WHAT TO PRODUCE: Please copy the BuzzFeed platform revenue text below in full, word for word.
*** SOURCE EXTRACT Section Begins ***
BuzzFeed, the digital media company, has seen a meaningful spike in the revenue it generates from third-party platforms like Facebook and YouTube, a shift that may reflect wider content trends which are taking shape online.

Jonah Peretti, co-founder/CEO at BuzzFeed, discussed this subject in a keynote session at SXSW 2019, an event held in Austin, Texas.

At the headline level, he reported, the company made over $300m in revenue last year, including $84m from Facebook, Google, Amazon and Netflix.

Drilling down into this topic, he revealed that in the opening three months of last year, BuzzFeed made $500,000 in revenue for the videos it uploaded to Facebook – a modest sum given this content reached “hundreds of millions of people”.

The equivalent dollar payment covering the final quarter of 2018, though, stood at $3m. “That's a lot of progress,” Peretti said. (For more, read WARC’s in-depth report: How BuzzFeed is building a digital media brand for the future.)

“One thing that we've seen is that the platforms are starting to pay for the content that digital media companies are producing. We're starting to get closer to a fair payment for all the content that we're producing.”
*** SOURCE EXTRACT Section Ends ***
*** DATA PROVIDED Section Begins ***
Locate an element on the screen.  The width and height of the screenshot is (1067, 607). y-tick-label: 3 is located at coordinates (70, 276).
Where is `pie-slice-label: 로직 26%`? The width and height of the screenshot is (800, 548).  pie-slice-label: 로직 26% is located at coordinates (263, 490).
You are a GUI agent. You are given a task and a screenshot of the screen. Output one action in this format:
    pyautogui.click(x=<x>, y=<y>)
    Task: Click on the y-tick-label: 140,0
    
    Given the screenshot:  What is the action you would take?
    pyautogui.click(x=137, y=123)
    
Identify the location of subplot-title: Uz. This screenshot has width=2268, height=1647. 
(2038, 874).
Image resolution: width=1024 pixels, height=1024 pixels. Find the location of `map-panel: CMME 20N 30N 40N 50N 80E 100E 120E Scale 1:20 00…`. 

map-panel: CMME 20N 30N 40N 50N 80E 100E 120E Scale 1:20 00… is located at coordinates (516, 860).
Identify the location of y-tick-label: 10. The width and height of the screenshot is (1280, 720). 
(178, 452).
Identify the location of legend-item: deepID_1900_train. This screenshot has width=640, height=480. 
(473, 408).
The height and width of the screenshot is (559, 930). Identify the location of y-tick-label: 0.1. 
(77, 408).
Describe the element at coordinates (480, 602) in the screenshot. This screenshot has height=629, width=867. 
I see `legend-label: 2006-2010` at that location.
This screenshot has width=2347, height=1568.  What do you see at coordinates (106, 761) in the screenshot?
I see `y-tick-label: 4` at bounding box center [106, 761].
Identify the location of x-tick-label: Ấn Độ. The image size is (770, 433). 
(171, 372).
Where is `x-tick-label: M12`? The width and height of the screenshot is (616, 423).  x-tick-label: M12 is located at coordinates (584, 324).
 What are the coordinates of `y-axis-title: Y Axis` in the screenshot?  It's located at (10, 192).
*** DATA PROVIDED Section Ends ***
EXERCISE SOLUTION:
BuzzFeed, the digital media company, has seen a meaningful spike in the revenue it generates from third-party platforms like Facebook and YouTube, a shift that may reflect wider content trends which are taking shape online.

Jonah Peretti, co-founder/CEO at BuzzFeed, discussed this subject in a keynote session at SXSW 2019, an event held in Austin, Texas.

At the headline level, he reported, the company made over $300m in revenue last year, including $84m from Facebook, Google, Amazon and Netflix.

Drilling down into this topic, he revealed that in the opening three months of last year, BuzzFeed made $500,000 in revenue for the videos it uploaded to Facebook – a modest sum given this content reached “hundreds of millions of people”.

The equivalent dollar payment covering the final quarter of 2018, though, stood at $3m. “That's a lot of progress,” Peretti said. (For more, read WARC’s in-depth report: How BuzzFeed is building a digital media brand for the future.)

“One thing that we've seen is that the platforms are starting to pay for the content that digital media companies are producing. We're starting to get closer to a fair payment for all the content that we're producing.”